[Records from a data source]

........

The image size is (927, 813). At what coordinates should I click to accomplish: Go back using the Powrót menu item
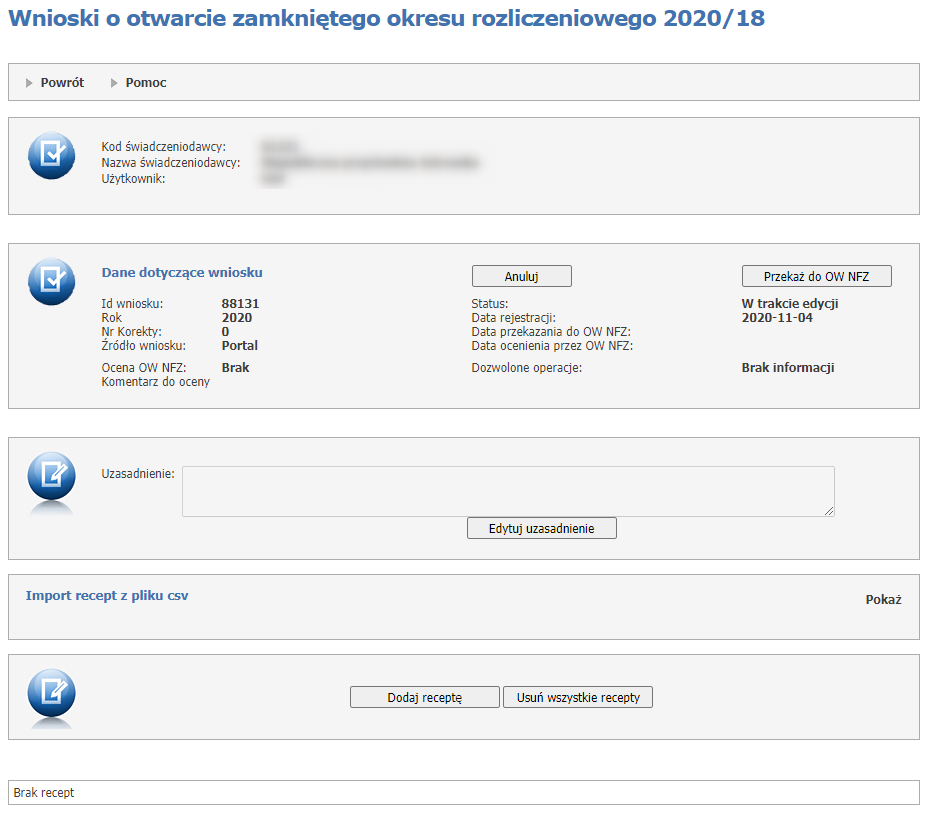click(x=62, y=83)
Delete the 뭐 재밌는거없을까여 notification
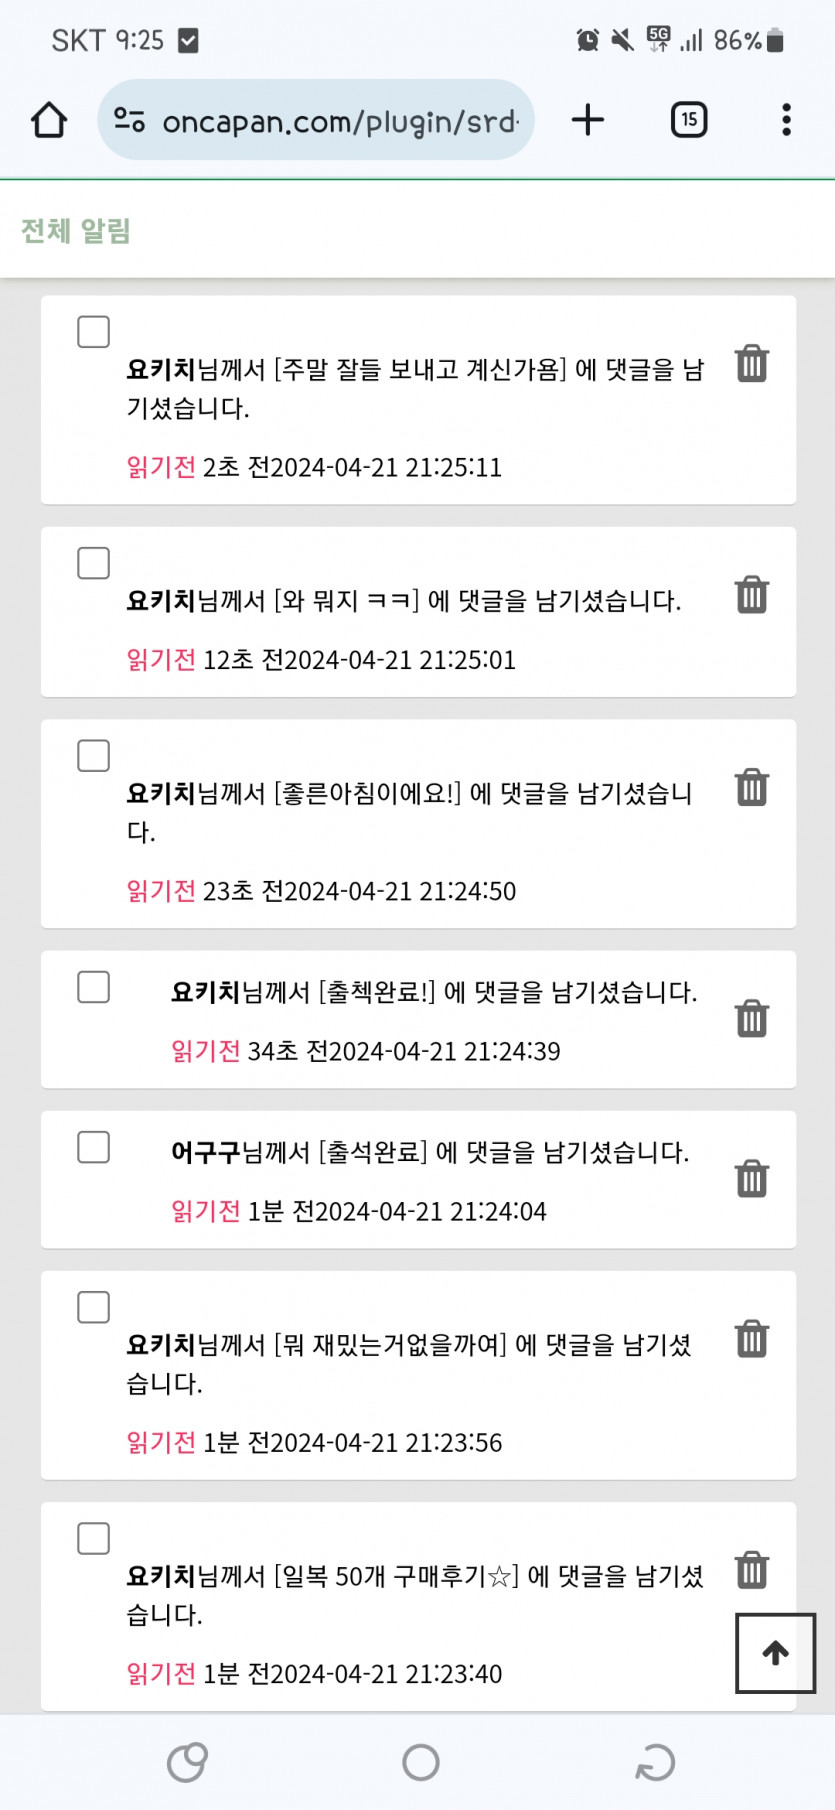This screenshot has height=1810, width=835. [x=751, y=1339]
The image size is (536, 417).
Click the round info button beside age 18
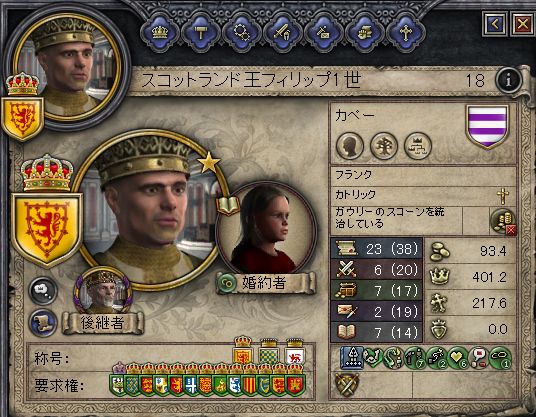coord(508,80)
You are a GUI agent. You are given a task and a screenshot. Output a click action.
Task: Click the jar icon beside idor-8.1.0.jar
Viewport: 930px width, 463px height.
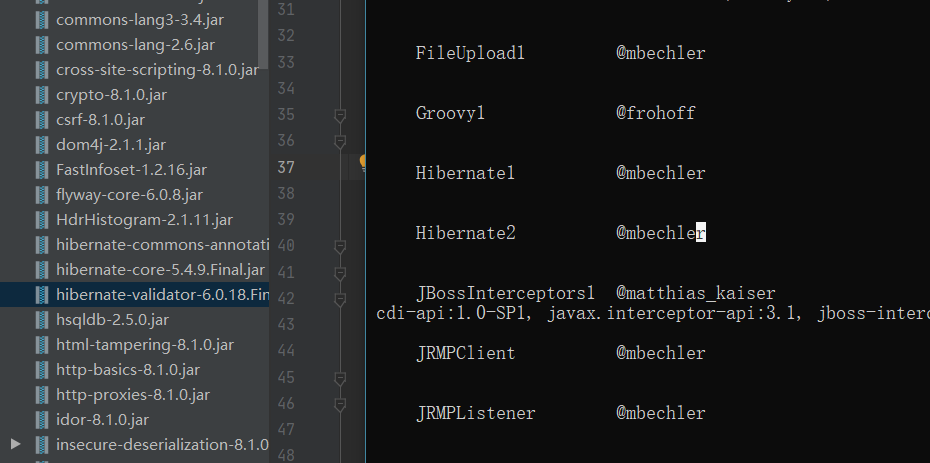pyautogui.click(x=41, y=420)
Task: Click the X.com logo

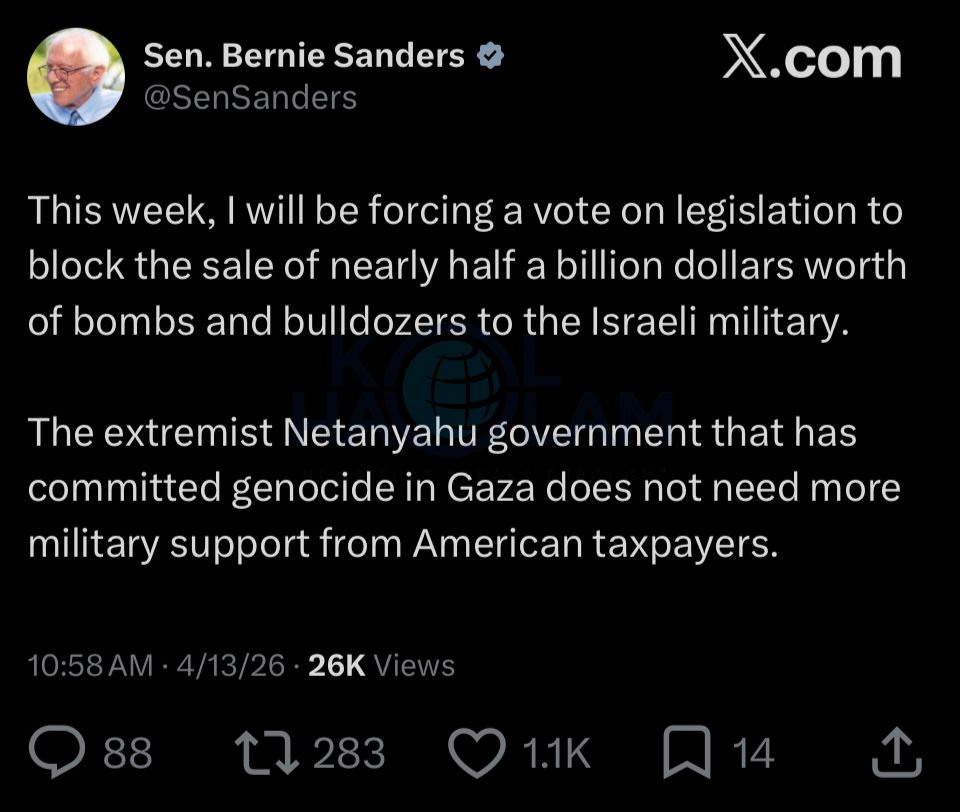Action: pyautogui.click(x=810, y=58)
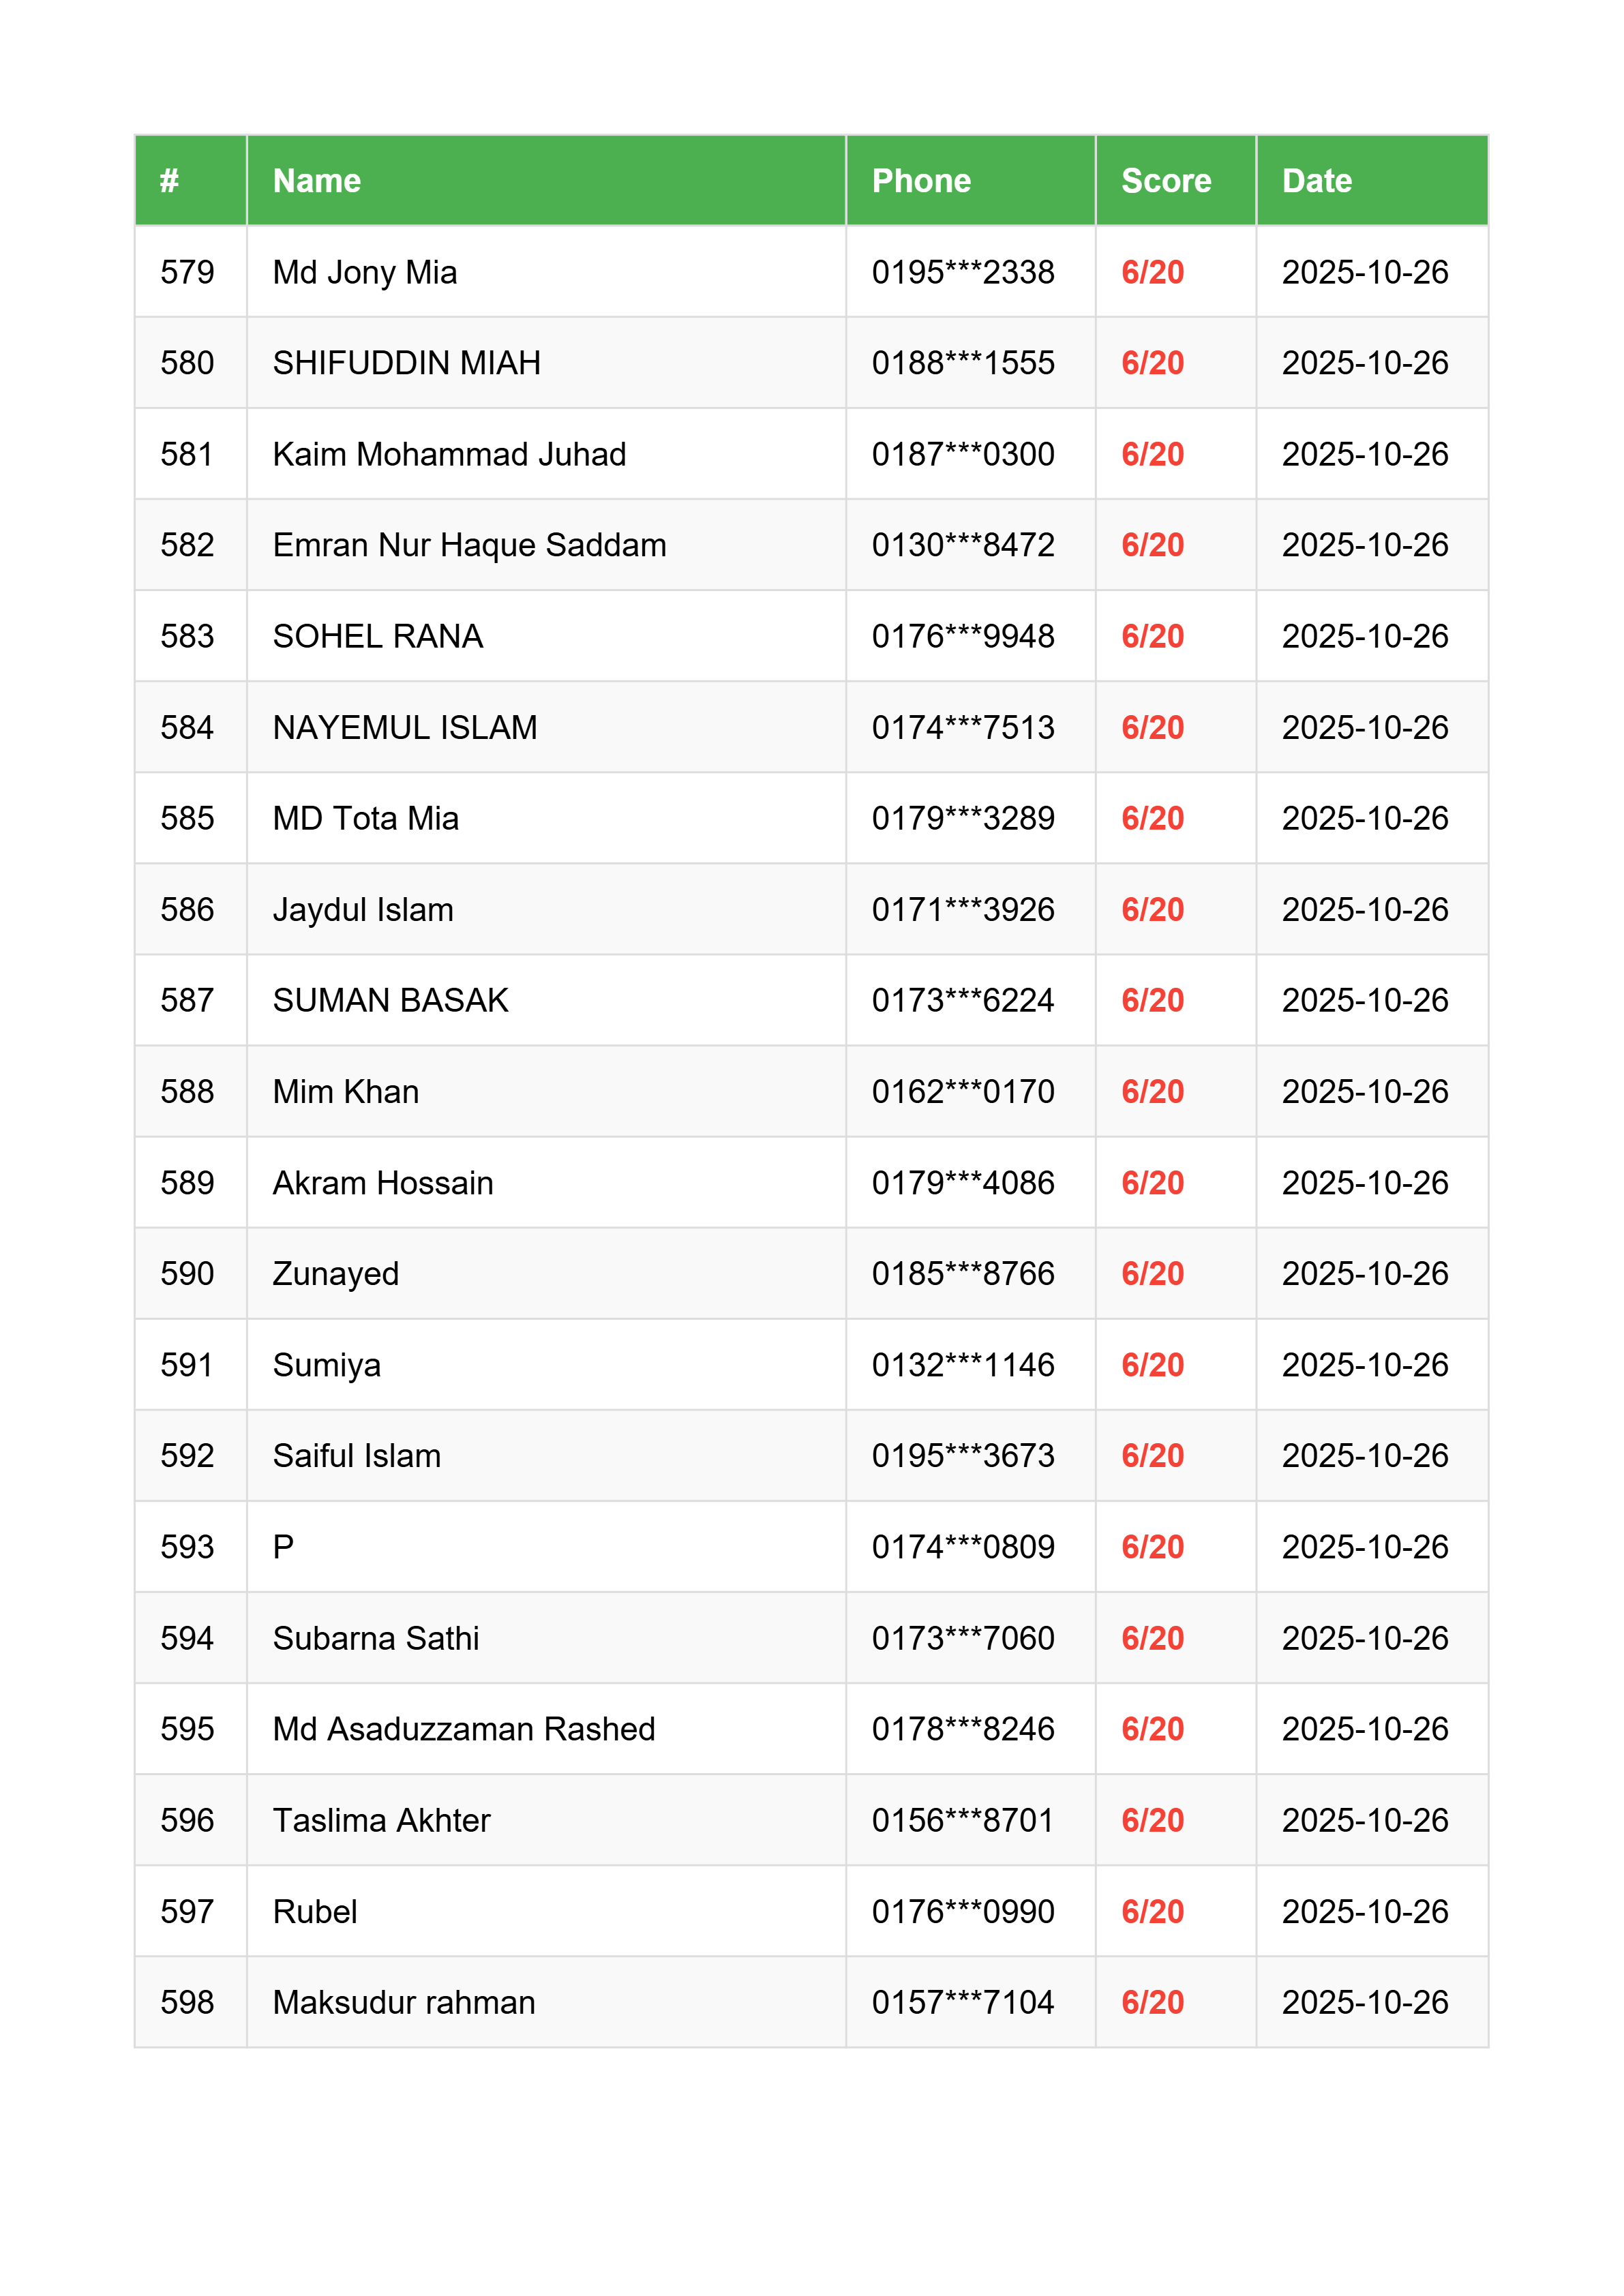The image size is (1624, 2296).
Task: Click the name Zunayed
Action: 335,1273
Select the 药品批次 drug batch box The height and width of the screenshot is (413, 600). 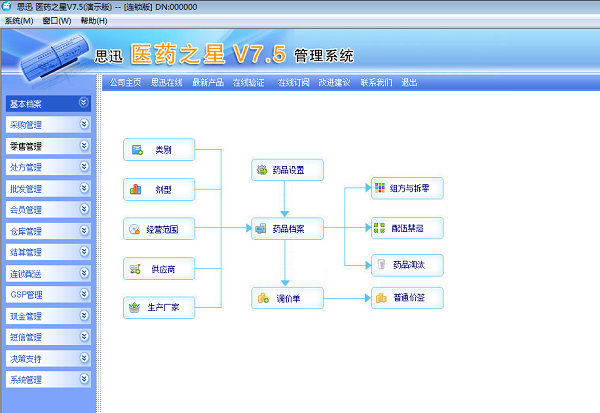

........

▶ **Your assignment**
If pictures appear, drop them, and retype exactly the lines from the "Viewport: 930px width, 463px height." line through the last line of the data above.

▶ **Solution to this task**
Viewport: 930px width, 463px height.
pyautogui.click(x=41, y=420)
Task: Click the X.com logo

Action: pyautogui.click(x=810, y=58)
The image size is (1624, 2296).
Task: Click the name Zunayed
Action: 335,1273
Select the 药品批次 drug batch box The height and width of the screenshot is (413, 600). 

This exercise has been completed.